=== OBJECTIVES ===
1) Decide whether each statement below agrees with the memoization drills. Answer yes or no for (a), (b), and (c), and quote the deciding words of the memoization drills for each. (a) The benchmarks were run on an Apple M2 Pro using a single thread. (b) Calling double through a cache is faster than computing it directly. (c) An unbounded cache is acceptable when keys are controlled by users.
2) Summarize the memoization drills in two sentences.
3) List the title of every optimization that appears in the memoization drills.

=== DOCUMENT SECTION ===
════════════════

Skip to content

Memoization & Caching — Optimization Drills

Category: Object & State Patterns — make the cache faster, smaller, and safer; and know when not to cache.

10 inefficient implementations + benchmarks + optimizations.

Apple M2 Pro, single thread, indicative numbers.


Optimization 1: Memoize Overlapping Recursion

Slow

def fib(n):
    return n if n < 2 else fib(n - 1) + fib(n - 2)   # exponential

Optimized

from functools import cache
@cache
def fib(n):
    return n if n < 2 else fib(n - 1) + fib(n - 2)

Benchmark

fib(35) naive       ~ 50,000,000 ns
fib(35) memoized    ~      2,000 ns      ~25,000× faster

The single biggest win in this topic: overlapping subproblems go from exponential to linear.


Optimization 2: Don't Cache Cheap Functions

Slow (cache is overhead)

@cache
def double(x): return x * 2    # lookup costs MORE than the multiply

Optimized

def double(x): return x * 2    # just compute it

Benchmark

double via lru_cache hit   ~ 90 ns
double inline              ~  5 ns      cache is 18× SLOWER

Cache only when compute ≫ lookup. A lookup is ~10–90 ns; if compute is cheaper, you've added cost.


Optimization 3: Bound the Cache

Slow / leaks

@cache                          # unbounded; grows with distinct keys
def resolve(user_query): ...

Optimized

@lru_cache(maxsize=10_000)      # bounded; evicts LRU
def resolve(user_query): ...

Tradeoff

A bound caps memory at the cost of evicting cold entries. For user-controlled keys this is mandatory — unbounded is a memory leak.


Optimization 4: Copy on Build, Not on Every Touch

Slow

def cache_key(args):
    return tuple(sorted(list(args)))   # builds a new list AND a new tuple every call

Optimized

def cache_key(args):
    return tuple(sorted(args))         # sorted() already returns a new list; one alloc

Cut redundant allocations in the hot key-construction path — it runs on every call, hit or miss.

════════════════

=== SOURCE DATA ===
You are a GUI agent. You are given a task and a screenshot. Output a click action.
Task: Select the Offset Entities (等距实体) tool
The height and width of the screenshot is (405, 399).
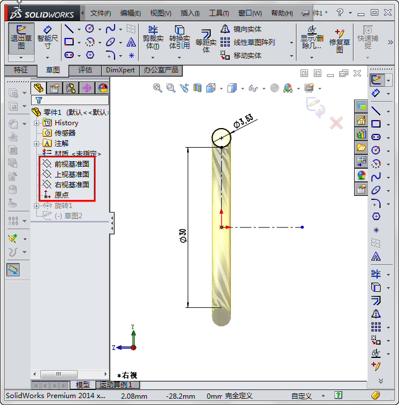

════════════════

=== RESULTS OF THE TASKS ===
1)
(a) Yes: "Apple M2 Pro, single thread, indicative numbers."
(b) No: "lookup costs MORE than the multiply"
(c) No: "For user-controlled keys this is mandatory — unbounded is a memory leak."

2) The memoization drills pair inefficient caching code with benchmarks and optimizations, aiming to make caches faster, smaller, and safer and to show when not to cache. Memoizing overlapping recursion such as fib turns exponential work into linear work, caching a function as cheap as double only adds cost, caches with user-controlled keys must be bounded with lru_cache to avoid a memory leak, and cache-key construction should cut redundant allocations because it runs on every call.

3)
- Memoize Overlapping Recursion
- Don't Cache Cheap Functions
- Bound the Cache
- Copy on Build, Not on Every Touch